WHAT YOU ARE ASKED TO DO:
For each line below, return an exact copy.

SUPPLIED INFORMATION:

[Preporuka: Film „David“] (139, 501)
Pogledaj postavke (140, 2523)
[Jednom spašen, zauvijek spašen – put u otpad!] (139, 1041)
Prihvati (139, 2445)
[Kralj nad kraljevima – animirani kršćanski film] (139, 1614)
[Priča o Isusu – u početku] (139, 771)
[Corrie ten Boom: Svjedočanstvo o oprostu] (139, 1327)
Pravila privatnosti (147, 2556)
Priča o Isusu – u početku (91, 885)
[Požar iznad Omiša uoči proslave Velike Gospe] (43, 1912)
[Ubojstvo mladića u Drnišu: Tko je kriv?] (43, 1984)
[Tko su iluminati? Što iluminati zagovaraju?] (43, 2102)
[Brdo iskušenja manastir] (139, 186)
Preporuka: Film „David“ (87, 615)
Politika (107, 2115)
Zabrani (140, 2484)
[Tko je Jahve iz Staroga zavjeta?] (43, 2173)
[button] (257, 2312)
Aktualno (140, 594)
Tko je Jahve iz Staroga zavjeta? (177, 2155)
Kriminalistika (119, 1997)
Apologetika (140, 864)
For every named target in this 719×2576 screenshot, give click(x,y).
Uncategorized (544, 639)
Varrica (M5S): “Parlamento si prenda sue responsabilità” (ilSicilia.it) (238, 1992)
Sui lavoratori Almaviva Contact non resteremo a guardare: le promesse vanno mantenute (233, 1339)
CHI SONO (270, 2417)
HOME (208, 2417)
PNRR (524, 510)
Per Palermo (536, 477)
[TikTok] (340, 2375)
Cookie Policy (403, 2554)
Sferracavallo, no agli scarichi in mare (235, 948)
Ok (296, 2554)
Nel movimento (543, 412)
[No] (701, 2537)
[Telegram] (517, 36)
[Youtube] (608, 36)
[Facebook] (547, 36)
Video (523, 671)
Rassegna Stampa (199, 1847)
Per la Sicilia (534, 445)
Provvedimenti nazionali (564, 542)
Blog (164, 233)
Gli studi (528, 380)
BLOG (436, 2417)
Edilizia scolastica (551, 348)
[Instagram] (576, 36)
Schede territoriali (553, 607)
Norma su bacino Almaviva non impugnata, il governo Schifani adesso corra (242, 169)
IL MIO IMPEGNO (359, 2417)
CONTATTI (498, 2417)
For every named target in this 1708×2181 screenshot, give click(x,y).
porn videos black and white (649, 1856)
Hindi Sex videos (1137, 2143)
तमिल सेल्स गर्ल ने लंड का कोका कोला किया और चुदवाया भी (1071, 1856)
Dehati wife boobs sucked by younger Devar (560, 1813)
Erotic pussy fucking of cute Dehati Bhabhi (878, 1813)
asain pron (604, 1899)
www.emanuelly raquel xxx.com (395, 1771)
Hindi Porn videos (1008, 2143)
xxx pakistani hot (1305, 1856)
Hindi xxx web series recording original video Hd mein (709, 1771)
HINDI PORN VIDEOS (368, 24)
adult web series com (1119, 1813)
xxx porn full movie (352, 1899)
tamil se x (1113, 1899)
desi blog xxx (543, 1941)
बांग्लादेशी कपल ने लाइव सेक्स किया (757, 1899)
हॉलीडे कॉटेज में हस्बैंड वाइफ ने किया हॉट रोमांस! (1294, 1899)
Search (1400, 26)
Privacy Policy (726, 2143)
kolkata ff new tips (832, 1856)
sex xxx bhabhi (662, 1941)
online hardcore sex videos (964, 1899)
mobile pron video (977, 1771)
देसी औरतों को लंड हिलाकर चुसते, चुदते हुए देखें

OUTPUT FOR THIS EXERCISE:
[Preporuka: Film „David“] (139, 501)
Pogledaj postavke (140, 2523)
[Jednom spašen, zauvijek spašen – put u otpad!] (139, 1041)
Prihvati (139, 2445)
[Kralj nad kraljevima – animirani kršćanski film] (139, 1614)
[Priča o Isusu – u početku] (139, 771)
[Corrie ten Boom: Svjedočanstvo o oprostu] (139, 1327)
Pravila privatnosti (147, 2556)
Priča o Isusu – u početku (91, 885)
[Požar iznad Omiša uoči proslave Velike Gospe] (43, 1912)
[Ubojstvo mladića u Drnišu: Tko je kriv?] (43, 1984)
[Tko su iluminati? Što iluminati zagovaraju?] (43, 2102)
[Brdo iskušenja manastir] (139, 186)
Preporuka: Film „David“ (87, 615)
Politika (107, 2115)
Zabrani (140, 2484)
[Tko je Jahve iz Staroga zavjeta?] (43, 2173)
[button] (257, 2312)
Aktualno (140, 594)
Tko je Jahve iz Staroga zavjeta? (177, 2155)
Kriminalistika (119, 1997)
Apologetika (140, 864)
For every named target in this 719×2576 screenshot, give click(x,y).
Uncategorized (544, 639)
Varrica (M5S): “Parlamento si prenda sue responsabilità” (ilSicilia.it) (238, 1992)
Sui lavoratori Almaviva Contact non resteremo a guardare: le promesse vanno mantenute (233, 1339)
CHI SONO (270, 2417)
HOME (208, 2417)
PNRR (524, 510)
Per Palermo (536, 477)
[TikTok] (340, 2375)
Cookie Policy (403, 2554)
Sferracavallo, no agli scarichi in mare (235, 948)
Ok (296, 2554)
Nel movimento (543, 412)
[No] (701, 2537)
[Telegram] (517, 36)
[Youtube] (608, 36)
[Facebook] (547, 36)
Video (523, 671)
Rassegna Stampa (199, 1847)
Per la Sicilia (534, 445)
Provvedimenti nazionali (564, 542)
Blog (164, 233)
Gli studi (528, 380)
BLOG (436, 2417)
Edilizia scolastica (551, 348)
[Instagram] (576, 36)
Schede territoriali (553, 607)
Norma su bacino Almaviva non impugnata, il governo Schifani adesso corra (242, 169)
IL MIO IMPEGNO (359, 2417)
CONTATTI (498, 2417)
For every named target in this 1708×2181 screenshot, give click(x,y).
porn videos black and white (649, 1856)
Hindi Sex videos (1137, 2143)
तमिल सेल्स गर्ल ने लंड का कोका कोला किया और चुदवाया भी (1071, 1856)
Dehati wife boobs sucked by younger Devar (560, 1813)
Erotic pussy fucking of cute Dehati Bhabhi (878, 1813)
asain pron (604, 1899)
www.emanuelly raquel xxx.com (395, 1771)
Hindi Porn videos (1008, 2143)
xxx pakistani hot (1305, 1856)
Hindi xxx web series recording original video Hd mein (709, 1771)
HINDI PORN VIDEOS (368, 24)
adult web series com (1119, 1813)
xxx porn full movie (352, 1899)
tamil se x (1113, 1899)
desi blog xxx (543, 1941)
बांग्लादेशी कपल ने लाइव सेक्स किया (757, 1899)
हॉलीडे कॉटेज में हस्बैंड वाइफ ने किया हॉट रोमांस! (1294, 1899)
Search (1400, 26)
Privacy Policy (726, 2143)
kolkata ff new tips (832, 1856)
sex xxx bhabhi (662, 1941)
online hardcore sex videos (964, 1899)
mobile pron video (977, 1771)
देसी औरतों को लंड हिलाकर चुसते, चुदते हुए देखें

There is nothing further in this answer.